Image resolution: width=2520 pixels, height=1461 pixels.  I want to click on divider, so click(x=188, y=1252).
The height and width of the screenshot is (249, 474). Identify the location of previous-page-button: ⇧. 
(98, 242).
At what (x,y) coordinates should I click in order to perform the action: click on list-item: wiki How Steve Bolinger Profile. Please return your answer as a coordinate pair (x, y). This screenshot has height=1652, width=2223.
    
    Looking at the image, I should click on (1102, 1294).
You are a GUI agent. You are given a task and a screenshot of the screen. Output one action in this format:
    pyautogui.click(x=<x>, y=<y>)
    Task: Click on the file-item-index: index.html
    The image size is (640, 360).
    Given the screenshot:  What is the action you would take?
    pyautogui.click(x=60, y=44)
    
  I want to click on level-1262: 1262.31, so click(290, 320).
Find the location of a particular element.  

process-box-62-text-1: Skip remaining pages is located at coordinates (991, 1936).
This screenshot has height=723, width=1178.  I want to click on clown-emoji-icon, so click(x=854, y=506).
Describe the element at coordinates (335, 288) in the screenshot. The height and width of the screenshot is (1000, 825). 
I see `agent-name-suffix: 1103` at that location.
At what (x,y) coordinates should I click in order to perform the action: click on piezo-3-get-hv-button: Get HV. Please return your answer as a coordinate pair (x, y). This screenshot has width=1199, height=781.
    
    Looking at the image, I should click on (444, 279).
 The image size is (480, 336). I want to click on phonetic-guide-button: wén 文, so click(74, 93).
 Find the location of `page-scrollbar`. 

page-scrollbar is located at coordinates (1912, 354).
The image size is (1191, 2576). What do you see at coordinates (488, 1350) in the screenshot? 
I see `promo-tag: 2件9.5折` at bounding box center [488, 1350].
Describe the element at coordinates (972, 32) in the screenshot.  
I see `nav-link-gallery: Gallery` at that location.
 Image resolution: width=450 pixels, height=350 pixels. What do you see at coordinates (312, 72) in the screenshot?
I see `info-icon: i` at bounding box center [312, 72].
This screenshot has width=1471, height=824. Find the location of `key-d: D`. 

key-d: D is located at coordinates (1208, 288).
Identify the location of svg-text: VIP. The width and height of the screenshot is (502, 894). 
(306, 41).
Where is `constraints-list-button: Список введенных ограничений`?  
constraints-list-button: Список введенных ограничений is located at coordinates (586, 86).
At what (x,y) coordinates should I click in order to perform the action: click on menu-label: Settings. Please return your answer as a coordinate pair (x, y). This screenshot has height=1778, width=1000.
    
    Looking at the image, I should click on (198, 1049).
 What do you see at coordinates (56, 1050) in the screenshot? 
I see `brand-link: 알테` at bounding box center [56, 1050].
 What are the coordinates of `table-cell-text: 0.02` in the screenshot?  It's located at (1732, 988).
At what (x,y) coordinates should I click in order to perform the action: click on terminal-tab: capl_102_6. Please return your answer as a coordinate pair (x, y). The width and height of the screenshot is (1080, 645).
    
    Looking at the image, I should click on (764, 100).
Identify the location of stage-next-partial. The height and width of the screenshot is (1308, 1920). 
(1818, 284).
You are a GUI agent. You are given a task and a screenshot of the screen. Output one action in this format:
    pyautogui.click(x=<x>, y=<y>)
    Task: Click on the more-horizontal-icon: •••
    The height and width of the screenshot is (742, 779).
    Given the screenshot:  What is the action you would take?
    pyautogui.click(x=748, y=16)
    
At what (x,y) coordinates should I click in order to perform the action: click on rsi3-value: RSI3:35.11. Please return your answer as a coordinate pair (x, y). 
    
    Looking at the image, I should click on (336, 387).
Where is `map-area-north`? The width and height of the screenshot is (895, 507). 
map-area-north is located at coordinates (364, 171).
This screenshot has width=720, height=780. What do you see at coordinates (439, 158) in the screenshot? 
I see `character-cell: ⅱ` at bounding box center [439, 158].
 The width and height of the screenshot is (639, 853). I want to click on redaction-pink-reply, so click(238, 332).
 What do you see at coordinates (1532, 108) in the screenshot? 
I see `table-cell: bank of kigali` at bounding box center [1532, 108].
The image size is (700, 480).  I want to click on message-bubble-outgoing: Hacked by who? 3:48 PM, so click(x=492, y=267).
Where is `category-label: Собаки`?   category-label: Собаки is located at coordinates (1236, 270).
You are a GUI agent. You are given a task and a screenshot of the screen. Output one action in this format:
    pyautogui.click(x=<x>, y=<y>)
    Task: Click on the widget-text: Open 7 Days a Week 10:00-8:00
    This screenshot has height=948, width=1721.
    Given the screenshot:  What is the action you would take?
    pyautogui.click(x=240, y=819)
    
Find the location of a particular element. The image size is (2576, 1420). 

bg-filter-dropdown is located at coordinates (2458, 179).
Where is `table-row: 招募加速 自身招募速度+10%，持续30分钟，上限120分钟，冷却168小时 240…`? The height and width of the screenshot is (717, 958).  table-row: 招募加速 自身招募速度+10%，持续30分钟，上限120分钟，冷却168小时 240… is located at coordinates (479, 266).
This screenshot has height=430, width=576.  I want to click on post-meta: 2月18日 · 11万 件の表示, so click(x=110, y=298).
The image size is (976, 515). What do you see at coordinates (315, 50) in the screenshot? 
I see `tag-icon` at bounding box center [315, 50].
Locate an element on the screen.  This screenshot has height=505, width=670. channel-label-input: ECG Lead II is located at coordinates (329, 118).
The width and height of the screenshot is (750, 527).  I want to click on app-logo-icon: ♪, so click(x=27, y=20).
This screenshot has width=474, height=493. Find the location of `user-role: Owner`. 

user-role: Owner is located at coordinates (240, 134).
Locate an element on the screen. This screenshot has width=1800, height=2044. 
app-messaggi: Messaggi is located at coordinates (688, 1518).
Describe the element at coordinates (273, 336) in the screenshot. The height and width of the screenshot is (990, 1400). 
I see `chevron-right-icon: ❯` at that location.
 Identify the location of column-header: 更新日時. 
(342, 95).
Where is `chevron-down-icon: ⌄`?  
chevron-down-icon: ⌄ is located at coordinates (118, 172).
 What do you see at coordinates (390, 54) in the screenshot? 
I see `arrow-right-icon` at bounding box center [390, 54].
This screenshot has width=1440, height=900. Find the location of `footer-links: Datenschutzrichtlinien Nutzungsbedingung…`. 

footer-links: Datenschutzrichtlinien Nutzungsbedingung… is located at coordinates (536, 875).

■ ■ ■

__EXERCISE__
Could you copy out, word for word, the records above from their very start through the line containing "Looking at the image, I should click on (1102, 1294).", including that line?

__PROBLEM SOLUTION__
Image resolution: width=2520 pixels, height=1461 pixels.  I want to click on divider, so click(x=188, y=1252).
The height and width of the screenshot is (249, 474). Identify the location of previous-page-button: ⇧. 
(98, 242).
At what (x,y) coordinates should I click in order to perform the action: click on list-item: wiki How Steve Bolinger Profile. Please return your answer as a coordinate pair (x, y). This screenshot has height=1652, width=2223.
    
    Looking at the image, I should click on (1102, 1294).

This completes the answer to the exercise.